Newsweek contacted J. O. Combs for comment, but did not hear back in time for publication.

Reopening Schools Protest
Amy Gatlin (L) and her son Blake Gatlin are protesting against schools reopening at the Hillsborough County Public Schools district office on August 6, 2020 in Tampa, Florida. An Arizona school district had to delay its reopening for August 17 after too many teachers refused to show up out of safety concerns amid the coronavirus pandemic. Octavio Jones/Getty

The Arizona Department of Health Services released benchmark data on August 6 to help school leaders determine when or if they could safely reopen classrooms for in-person learning.

The three benchmarks include: a decline in cases; two consecutive weeks with percent positivity below 7 percent; and two consecutive weeks with COVID-19 hospitalizations in the region below 10 percent. Schools are not required to meet these metrics, however, and can choose to reopen regardless of what the data shows.

State Superintendent Kathy Hoffman had announced the new measures along with Arizona Department of Health Services Director Cara Christ. Hoffman said most communities across the state were not currently meeting the three data points, the Republic reported.

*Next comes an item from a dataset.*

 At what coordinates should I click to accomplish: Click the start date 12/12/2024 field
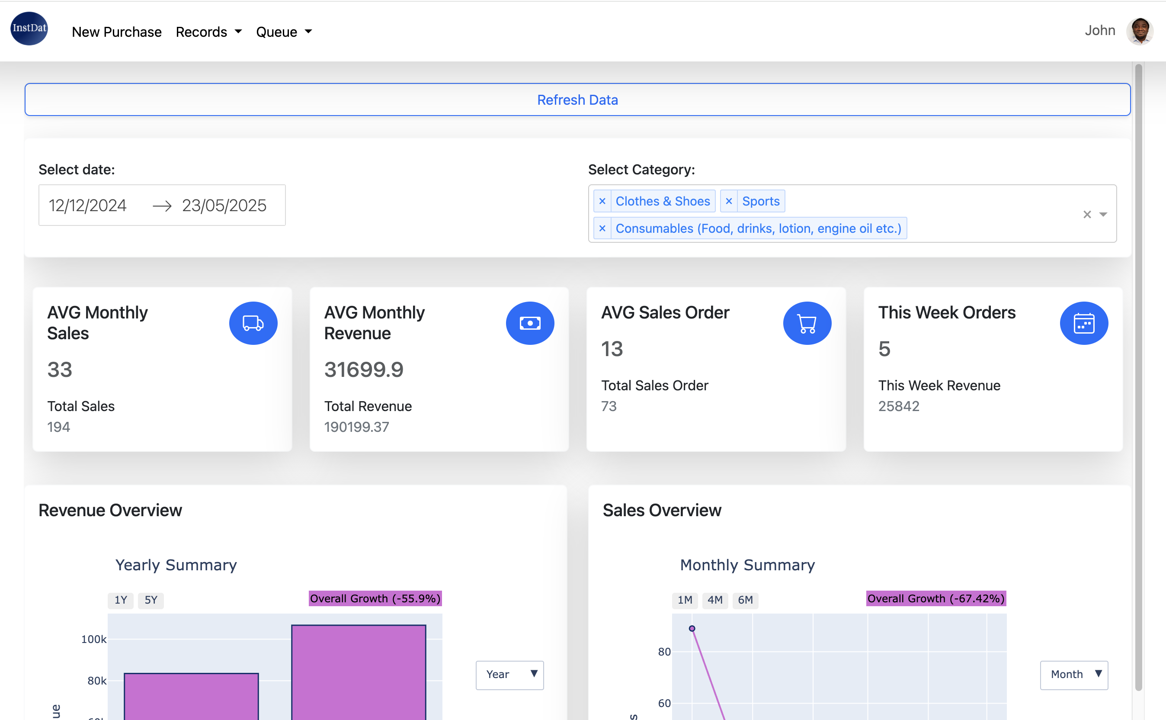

Pinal County, home to J. O. Combs, has reported 8,665 coronavirus cases as of August 14, according to the county's website. According to its data, the county has met two of the three benchmarks recommended for reopening schools.

Within the two-week period of July 12 through 26, the most recently available data, Pinal County has seen a decline in cases and decrease in COVID-19 hospitalizations. It did not meet the percent positivity metric, as this number was hovering close to 11 percent on July 26.

Arizona Governor Doug Ducey said during a press conference Thursday that it was up to individual school districts to choose if they wanted to reopen. Hoffman disagreed.

"I think that's really toxic for the community that they're making decisions that are putting their staff and their teachers' lives at risk," Hoffman said at a meeting with the University of Arizona's Education Policy Center Thursday, according to KTAR News. "It's very devastating."

In his statement, Wyman wrote that J. O. administrators were continuing to monitor the staffing situation and would share an update by 5 p.m. Monday.

"Please know that we are acutely aware of how polarizing this issue is, and how challenging these ongoing developments are for our entire community," he wrote. "We will continue to work closely with our employees and our families to develop solutions that provide a safe and healthy return to school."